People often ask how to retrieve the principal variation line after a search has completed.  The principal variation is the line (predicted sequence of moves) that the program thinks represents best play for both sides.  This is not returned by an un-modified alpha-beta function -- all alpha-beta returns is a score.

What follows are modifications to a normal alpha-beta search, which collect the principal variation.  Changes are highlighted.

typedef struct tagLINE {

    int cmove;              // Number of moves in the line.

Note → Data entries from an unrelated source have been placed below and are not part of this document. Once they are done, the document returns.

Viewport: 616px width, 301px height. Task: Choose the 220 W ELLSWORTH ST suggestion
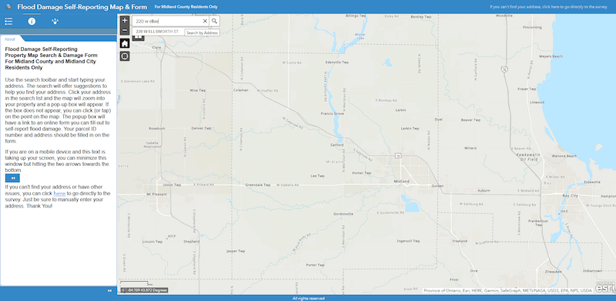point(157,32)
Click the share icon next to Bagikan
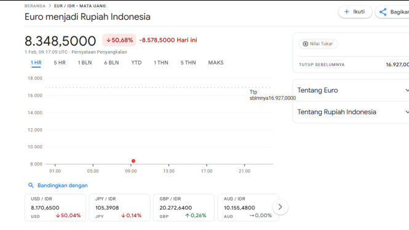 (383, 12)
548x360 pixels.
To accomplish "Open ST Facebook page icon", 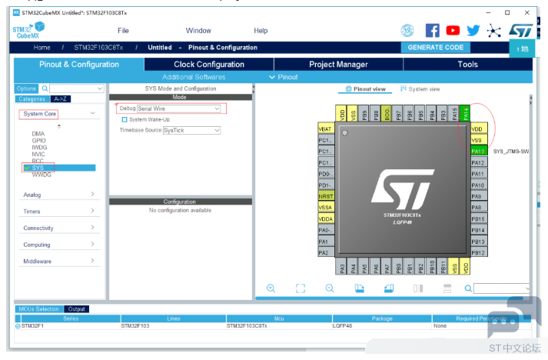I will pyautogui.click(x=433, y=31).
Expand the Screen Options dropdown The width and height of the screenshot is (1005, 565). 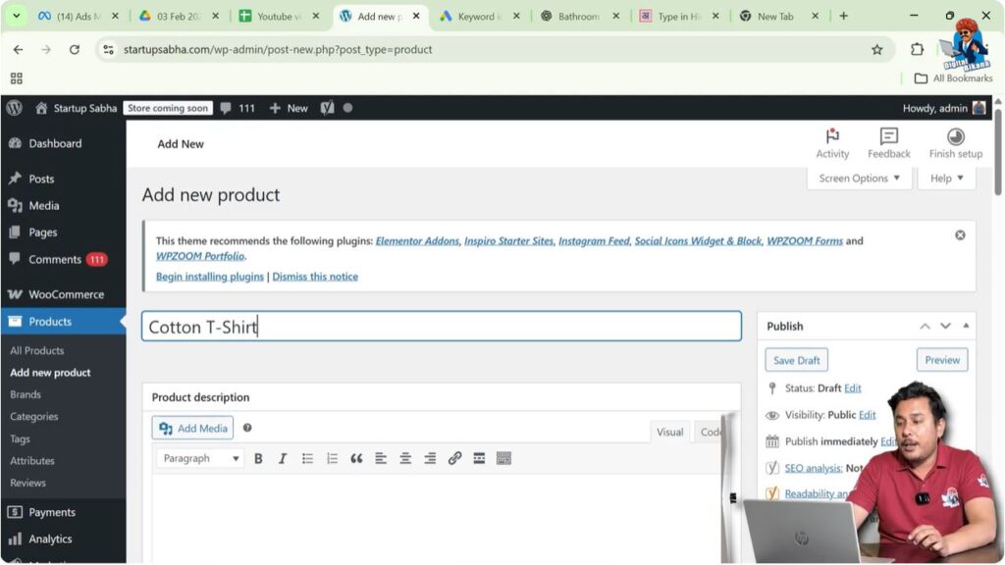pyautogui.click(x=859, y=179)
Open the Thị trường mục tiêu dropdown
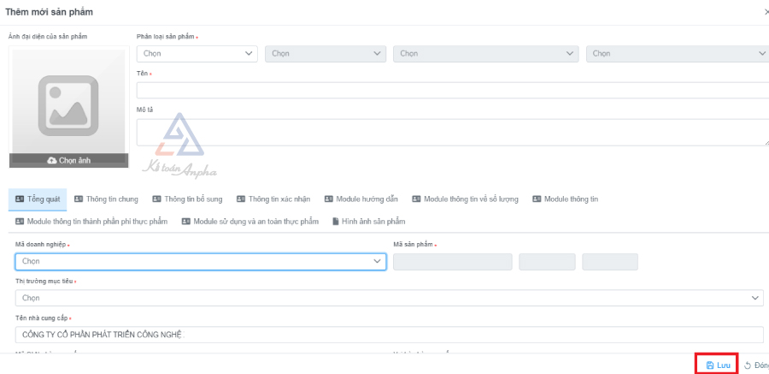This screenshot has height=374, width=769. tap(389, 298)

    MOVE argmove[moveMAX];  // The line.

}   LINE;

 

int AlphaBeta(int depth, int alpha, int beta, LINE * pline)
{

    LINE line;


    if (depth == 0) {

        pline->cmove = 0;
        return Evaluate();

    }
    GenerateLegalMoves();
    while (MovesLeft()) {
        MakeNextMove();
        val = -AlphaBeta(depth - 1, -beta, -alpha, &line);
        UnmakeMove();
        if (val >= beta)
            return beta;
        if (val > alpha) {
            alpha = val;

            pline->argmove[0] = ThisMove();

            memcpy(pline->argmove + 1, line.argmove,

                line.cmove * sizeof(MOVE));

            pline->cmove = line.cmove + 1;

        }
    }
    return alpha;
}

This is somewhat inefficient because it uses a lot of stack space, but the code would work and would not be slow.  With these changes, if the function returns a value between alpha and beta, it returns not only the value, but the line (series of predicted moves) that resulted in the value.  This is true for any node in the tree, including the root, which is why this is worth doing.  You may some call to alpha-beta:

val = AlphaBeta(depth, -INFINITY, INFINITY, &line);

What you get is the value of the position, and in the "line" buffer are the moves that constitute the predicted line.  The "line" data structure is just an array of moves that were made in this line, and an integer that lets you know how many there were in the line.

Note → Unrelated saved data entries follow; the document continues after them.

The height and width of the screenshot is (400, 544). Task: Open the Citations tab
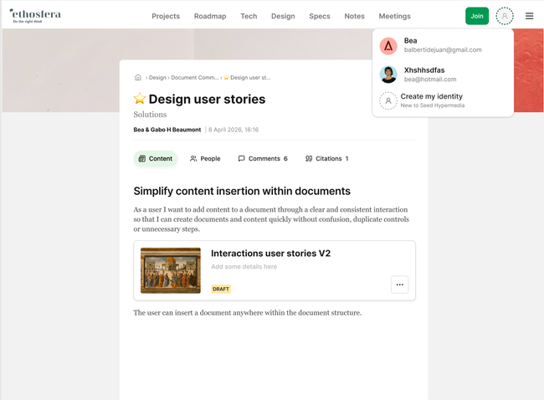[x=326, y=158]
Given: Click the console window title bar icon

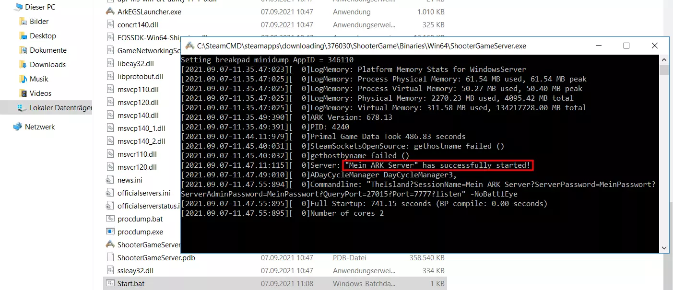Looking at the screenshot, I should tap(190, 46).
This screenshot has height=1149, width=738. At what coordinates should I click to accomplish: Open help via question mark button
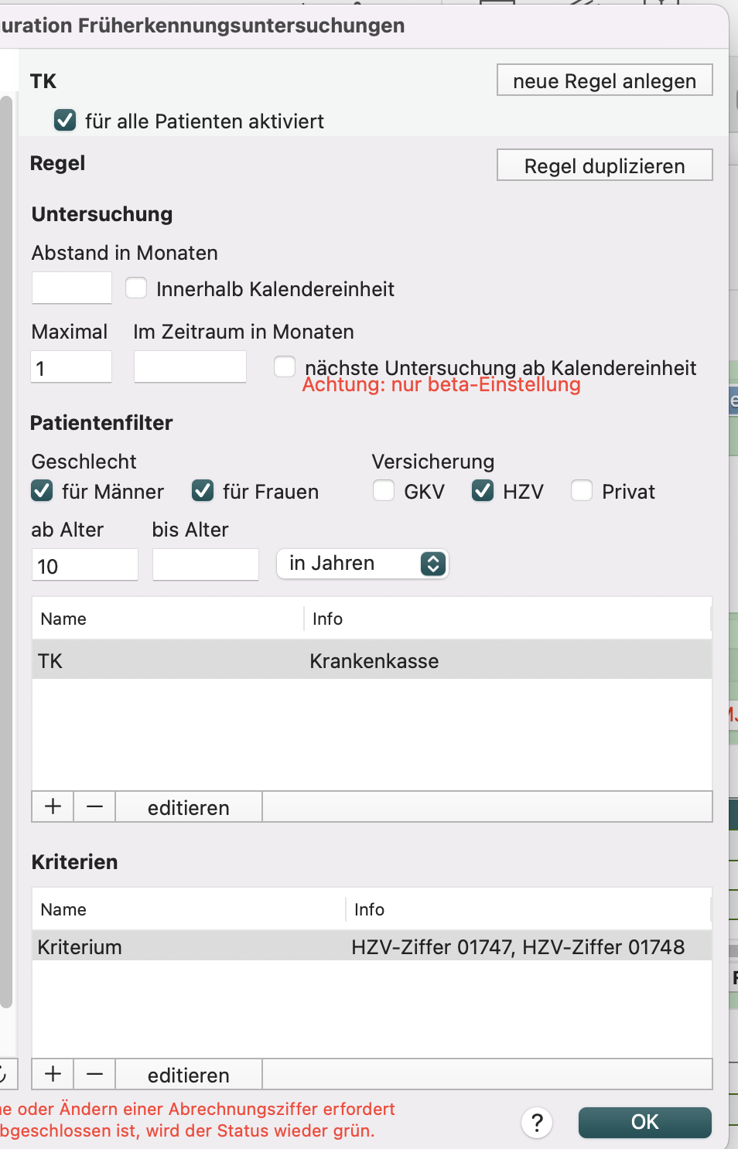[537, 1123]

If you call AlphaBeta with depth = 0, the function calls "Evaluate()" and returns that value.  There are no moves searched, so there is no move selected, so along with the score is a line of length zero.

If you call the search with some other depth, and you find a move whose score is between alpha and beta, you receive not just the score, but the moves that resulted in the score.  In order to create the line for this instance of AlphaBeta, you take the move that was just searched, stick it in the line buffer that was passed in, and append the moves from the local line buffer.

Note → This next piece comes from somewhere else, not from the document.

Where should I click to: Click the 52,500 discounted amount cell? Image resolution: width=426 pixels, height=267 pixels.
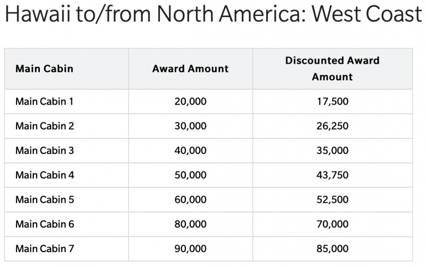[x=333, y=200]
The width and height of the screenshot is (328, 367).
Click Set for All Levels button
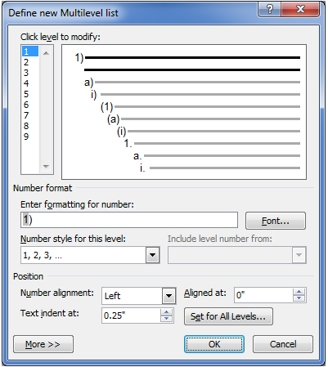tap(228, 316)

You might be asking, "Why is there both a line buffer passed in, and a new one allocated on the stack with each recursive call?"  The reason is that you don't want to wreck a line that has already been created, if you find a partial line somewhere later in the tree, and that line gets refuted.  It is not true that if you find a node whose score is between alpha and beta, that that node will work its way all the way to the root of the tree.  There are lots of fragmentary PV's that get discarded.

For those of you who are aghast because I used "memcpy" in an inner loop, it costs nothing since it is rarely executed.

Another idea

The other obvious way to collect the PV is to retrieve it from the main transposition table after the score comes back.  One of the fields in each transposition table element is the best move found in the position.  Since each element in the PV contains a score that is between alpha and beta, there should be a "best move" stored in each hash element.

It should be possible to follow the hash element chain and extract the PV from the transposition table, easy as pie.

I know that many programs (including some professional programs) do this, but I have not tried it.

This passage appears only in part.